[[ Provided records open ]]

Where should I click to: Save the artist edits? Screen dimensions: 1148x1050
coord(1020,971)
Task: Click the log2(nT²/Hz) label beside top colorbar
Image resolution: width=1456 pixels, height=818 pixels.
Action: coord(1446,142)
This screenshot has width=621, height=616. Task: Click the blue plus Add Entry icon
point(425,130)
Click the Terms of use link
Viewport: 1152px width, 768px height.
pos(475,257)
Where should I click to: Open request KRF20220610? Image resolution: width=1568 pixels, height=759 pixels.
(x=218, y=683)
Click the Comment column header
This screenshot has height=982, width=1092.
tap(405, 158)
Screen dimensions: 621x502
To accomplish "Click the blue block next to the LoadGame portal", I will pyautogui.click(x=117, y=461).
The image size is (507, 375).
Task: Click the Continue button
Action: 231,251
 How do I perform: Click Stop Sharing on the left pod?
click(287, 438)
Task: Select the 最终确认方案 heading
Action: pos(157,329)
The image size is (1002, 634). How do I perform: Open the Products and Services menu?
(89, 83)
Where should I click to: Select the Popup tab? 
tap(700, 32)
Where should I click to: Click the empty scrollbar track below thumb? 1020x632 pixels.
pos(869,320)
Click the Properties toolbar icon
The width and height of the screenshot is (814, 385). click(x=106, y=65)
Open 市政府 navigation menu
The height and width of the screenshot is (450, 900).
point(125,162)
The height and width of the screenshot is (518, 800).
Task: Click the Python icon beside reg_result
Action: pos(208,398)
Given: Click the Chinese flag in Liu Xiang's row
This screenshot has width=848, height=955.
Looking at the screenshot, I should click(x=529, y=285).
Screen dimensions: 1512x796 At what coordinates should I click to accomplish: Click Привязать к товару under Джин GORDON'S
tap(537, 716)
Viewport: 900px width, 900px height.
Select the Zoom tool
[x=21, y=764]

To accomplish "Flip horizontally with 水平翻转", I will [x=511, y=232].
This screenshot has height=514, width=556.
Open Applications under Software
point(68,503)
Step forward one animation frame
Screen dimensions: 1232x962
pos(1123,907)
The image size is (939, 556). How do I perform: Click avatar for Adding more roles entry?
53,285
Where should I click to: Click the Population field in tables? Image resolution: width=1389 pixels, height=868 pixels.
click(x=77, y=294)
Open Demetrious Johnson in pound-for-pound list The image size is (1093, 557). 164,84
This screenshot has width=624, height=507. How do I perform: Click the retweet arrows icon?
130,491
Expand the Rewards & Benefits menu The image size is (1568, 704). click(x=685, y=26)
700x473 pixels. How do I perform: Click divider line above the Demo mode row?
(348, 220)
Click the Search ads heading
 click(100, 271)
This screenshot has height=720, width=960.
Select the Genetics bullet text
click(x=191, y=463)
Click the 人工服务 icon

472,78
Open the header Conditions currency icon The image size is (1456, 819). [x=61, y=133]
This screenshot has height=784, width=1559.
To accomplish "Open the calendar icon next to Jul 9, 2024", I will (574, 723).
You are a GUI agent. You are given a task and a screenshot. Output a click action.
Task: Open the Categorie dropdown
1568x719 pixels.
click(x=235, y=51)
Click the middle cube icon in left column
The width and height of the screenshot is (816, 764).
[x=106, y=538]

[[ Provided records closed ]]

● The task: An exact copy of the lines from the one containing "The width and height of the screenshot is (816, 764)." through the end of the data above is the whole answer.

● Solution below:
The width and height of the screenshot is (816, 764).
[x=106, y=538]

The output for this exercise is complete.